If I understand correctly, in causal networks the orientation of the arches must respect "physical causality", which I roughly understand to mean consistency with the thermodynamical arrow of time.
There is no way for your action to cause Omega's prediction in this sense, unless time travel is involved.
Yes, different Bayesian networks can represent the same probability distribution. And why would that be a problem? The probability distribution and your utility function are all that matters.
"Correlation vs causation" is an epistemic error. If you are making it then you are using the wrong probability distribution, not a "wrong" factorization of the correct probability distribution.
In the real world, this is correct, but it is not mathematically necessary. (To go up a meta level, this is about how you build causal networks in the first place, not about how you reason once you have a causal network; even if philosophers were right about CDT as the method to go from causal networks to decisions, they seem to have been confused about the method by which one goes from English problem statements to causal networks when it comes to Newcomb's problem.)
It is. How else can Omega be a perfect predictor? (I may be stretching the language, but I count Laplace's Demon as a time traveler, since it can 'see' the world at any time, even though it can only affect the world at the time that it's at.)
The problem is that you can't put any meaning into the direction of the arrows because they're arbitrary.

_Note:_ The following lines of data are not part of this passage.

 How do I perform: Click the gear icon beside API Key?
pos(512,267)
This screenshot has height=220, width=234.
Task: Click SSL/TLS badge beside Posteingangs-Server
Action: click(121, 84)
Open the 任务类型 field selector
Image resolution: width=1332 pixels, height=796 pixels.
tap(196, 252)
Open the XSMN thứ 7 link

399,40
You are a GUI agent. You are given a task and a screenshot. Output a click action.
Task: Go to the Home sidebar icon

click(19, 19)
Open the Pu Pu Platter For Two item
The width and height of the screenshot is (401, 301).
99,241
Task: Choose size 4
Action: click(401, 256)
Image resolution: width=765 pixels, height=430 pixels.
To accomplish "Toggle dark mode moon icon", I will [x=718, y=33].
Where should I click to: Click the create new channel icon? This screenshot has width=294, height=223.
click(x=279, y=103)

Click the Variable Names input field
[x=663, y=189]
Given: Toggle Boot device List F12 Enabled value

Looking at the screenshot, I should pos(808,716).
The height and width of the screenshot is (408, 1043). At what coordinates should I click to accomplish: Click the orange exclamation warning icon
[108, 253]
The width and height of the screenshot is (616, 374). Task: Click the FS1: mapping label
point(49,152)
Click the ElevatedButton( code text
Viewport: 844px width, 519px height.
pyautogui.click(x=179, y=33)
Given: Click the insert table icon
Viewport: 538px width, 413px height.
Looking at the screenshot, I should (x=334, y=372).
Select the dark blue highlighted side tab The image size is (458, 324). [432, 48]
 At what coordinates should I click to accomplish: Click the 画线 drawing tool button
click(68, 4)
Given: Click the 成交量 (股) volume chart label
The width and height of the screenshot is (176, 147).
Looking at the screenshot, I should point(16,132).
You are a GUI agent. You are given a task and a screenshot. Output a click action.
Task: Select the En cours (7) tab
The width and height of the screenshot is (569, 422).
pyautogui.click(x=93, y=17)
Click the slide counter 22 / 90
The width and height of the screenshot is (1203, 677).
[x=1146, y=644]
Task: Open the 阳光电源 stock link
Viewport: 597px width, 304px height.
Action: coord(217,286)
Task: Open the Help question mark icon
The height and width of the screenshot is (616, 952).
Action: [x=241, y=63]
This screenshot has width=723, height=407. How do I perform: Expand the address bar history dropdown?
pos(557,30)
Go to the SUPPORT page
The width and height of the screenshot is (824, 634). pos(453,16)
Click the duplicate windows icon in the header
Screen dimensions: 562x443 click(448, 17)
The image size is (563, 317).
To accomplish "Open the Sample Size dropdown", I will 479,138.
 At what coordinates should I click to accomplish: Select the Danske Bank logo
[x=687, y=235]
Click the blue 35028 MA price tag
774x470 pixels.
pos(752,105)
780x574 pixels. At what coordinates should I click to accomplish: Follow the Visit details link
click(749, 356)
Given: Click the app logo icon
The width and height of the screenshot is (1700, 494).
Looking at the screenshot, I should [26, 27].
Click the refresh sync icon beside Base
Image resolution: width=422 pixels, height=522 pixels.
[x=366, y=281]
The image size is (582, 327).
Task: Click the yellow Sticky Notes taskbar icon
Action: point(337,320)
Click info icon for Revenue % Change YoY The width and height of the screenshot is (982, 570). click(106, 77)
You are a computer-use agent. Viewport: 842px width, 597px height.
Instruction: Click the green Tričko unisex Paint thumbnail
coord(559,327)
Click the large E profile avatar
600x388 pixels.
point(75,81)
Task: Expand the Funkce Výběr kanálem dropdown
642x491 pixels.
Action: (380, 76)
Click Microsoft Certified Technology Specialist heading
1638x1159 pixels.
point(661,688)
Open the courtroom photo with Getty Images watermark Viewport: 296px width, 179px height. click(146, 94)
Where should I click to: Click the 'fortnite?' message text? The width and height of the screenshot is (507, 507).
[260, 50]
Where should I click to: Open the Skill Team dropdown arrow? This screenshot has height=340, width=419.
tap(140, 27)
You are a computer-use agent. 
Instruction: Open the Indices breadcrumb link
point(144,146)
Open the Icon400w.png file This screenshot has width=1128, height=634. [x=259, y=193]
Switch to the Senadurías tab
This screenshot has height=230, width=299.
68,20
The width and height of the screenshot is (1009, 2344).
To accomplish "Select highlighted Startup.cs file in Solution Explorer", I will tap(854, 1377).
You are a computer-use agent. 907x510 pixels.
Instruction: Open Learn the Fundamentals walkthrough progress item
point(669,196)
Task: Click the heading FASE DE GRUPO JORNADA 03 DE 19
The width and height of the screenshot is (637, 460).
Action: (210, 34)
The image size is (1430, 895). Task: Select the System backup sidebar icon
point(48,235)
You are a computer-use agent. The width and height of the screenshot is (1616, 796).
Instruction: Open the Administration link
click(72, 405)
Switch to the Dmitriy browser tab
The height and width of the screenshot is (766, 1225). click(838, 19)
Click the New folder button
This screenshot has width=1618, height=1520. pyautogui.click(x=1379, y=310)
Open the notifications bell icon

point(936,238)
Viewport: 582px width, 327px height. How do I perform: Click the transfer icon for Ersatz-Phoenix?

If you give me a causal diagram and the embedded probabilities for the environment, and ask me to predict what would happen if you did action A (i.e. counterfactual reasoning), you've already given me all I need to calculate the probabilities of any of the other nodes you might be interested in, for any action included in the environment description.
If you give me a joint probability distribution for the environment, and ask me to predict what would happen if you did action A, I don't have enough information to calculate the probabilities of the other nodes. You need to give me a different joint probability distribution for every possible action you could take. This requires a painful amount of communication, but possibly worse is that there's no obvious type difference between the joint probability distribution for the environment and for the environment given a particular action--and if I calculate the consequences of an action given the whole environment's data, I can get it wrong.
The problem is that this can lead to inconsistency when you have two omegas trying to predict each other.
This is one of the arguments against the possibility of Laplace's Demon, and I agree that a world with two Omegas is probably going to be inconsistent.
You say "disagreed" but then end up saying what I meant in the last paragraph.
Consider that I may have read Spohn before.
I think that we're arguing about whether the label CDT refers to just the utility calculation or the combination of the utility calculation and the counterfactual module, not about any of the math. I can go into the reasons why I like to separate those two out, but I think I've already covered the basics.
I generally aim to include the audience when I write comments, which sometimes has the side effect of being insultingly basic to the person I'm responding to. Normally I'm more careful about including disclaimers to that effect, and I apologize for missing that this time.